Security has to be considered on all communication levels, starting with boot image integrity on the lowest level. Based on TPM technology, a trusted computing platform consists of an adapted operating system and the corresponding software. Such a trusted platform can only be operated according to the limitations defined by the system supplier. The advantage for the user is the protection against manipulation of the software by any unauthorized third party.
Security within the IoT depends on the type of communication. For example, a typical vehicle-to-land (e.g. train to back office) communication for the exchange of operator or maintenance data uses standard encryption or signature functions to implement security. Still more difficult to realize is a secure communication between a vehicle and the Internet, e.g. for the implementation of WiFi access for passengers.
Enabling Smart Communication
IoT-ready, however, also means that the embedded device must be open – adaptable – to the overlaying software and networking standards in the Internet of Things that today are not defined yet.
This interoperability is guaranteed by two measures:
- MEN’s embedded computers are only based on open hardware standards – thus being prepared to operate with open communication and software standards.
- MEN’s embedded computers are scalable and flexible by using a built-to-order concept that allows the individual tailoring of standard systems to their place within the IoT.
Rugged Devices in the IoT
In mission-critical industrial as well as transportation environments, computer devices have to be developed for harsh environments and must withstand shock, vibration, humidity and extreme temperatures.
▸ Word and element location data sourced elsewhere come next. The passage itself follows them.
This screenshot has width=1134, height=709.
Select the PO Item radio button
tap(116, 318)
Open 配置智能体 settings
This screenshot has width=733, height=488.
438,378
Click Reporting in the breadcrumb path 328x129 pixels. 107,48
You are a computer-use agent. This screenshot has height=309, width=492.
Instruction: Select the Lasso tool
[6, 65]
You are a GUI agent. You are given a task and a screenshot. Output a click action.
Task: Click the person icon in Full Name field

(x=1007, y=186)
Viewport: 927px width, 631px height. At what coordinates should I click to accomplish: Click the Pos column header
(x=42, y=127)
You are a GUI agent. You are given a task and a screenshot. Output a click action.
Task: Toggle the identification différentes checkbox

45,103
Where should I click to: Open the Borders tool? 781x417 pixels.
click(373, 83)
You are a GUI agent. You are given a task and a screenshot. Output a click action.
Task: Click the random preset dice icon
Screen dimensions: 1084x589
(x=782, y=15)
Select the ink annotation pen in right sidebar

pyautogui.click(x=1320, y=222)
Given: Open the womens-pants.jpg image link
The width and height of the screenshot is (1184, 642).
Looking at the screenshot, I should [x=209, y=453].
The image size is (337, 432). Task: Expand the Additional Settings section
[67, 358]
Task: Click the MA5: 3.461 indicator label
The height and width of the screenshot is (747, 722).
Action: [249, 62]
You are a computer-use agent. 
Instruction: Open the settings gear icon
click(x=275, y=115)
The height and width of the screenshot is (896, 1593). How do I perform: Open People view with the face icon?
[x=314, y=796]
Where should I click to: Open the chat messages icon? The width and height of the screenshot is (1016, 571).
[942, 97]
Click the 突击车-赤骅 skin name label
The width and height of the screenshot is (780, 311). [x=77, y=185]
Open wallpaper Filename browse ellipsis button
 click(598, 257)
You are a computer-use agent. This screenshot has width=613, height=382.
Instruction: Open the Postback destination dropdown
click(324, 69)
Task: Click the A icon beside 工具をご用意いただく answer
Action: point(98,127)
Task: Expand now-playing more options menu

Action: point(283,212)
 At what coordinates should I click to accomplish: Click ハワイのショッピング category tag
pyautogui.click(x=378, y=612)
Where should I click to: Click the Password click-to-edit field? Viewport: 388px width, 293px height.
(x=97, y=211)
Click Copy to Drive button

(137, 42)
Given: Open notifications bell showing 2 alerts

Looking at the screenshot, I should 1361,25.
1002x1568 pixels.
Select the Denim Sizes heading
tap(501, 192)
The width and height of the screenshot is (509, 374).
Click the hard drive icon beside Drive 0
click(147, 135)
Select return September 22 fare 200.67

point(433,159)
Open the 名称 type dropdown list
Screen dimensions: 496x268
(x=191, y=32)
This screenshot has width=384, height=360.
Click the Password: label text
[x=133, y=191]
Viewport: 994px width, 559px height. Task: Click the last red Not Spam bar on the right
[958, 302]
Such solutions often come with compliance according to market specific standards such as EN 50155 for railways or E-Mark for road and off-road vehicles.
Moving Devices in the IoT
It is considerably more difficult to implement reliable wireless transmission for a rapidly moving vehicle like a train, a bus, or a plane (vehicle-to-vehicle and vehicle-to-land communication). Large amounts of data need to be transferred at high speeds, over long distances and while driving through tunnels, mostly in real-time. Typical examples are passenger information systems, multimedia access units, surveillance systems for the recording and management of camera data, or service systems with diagnosis and maintenance functions.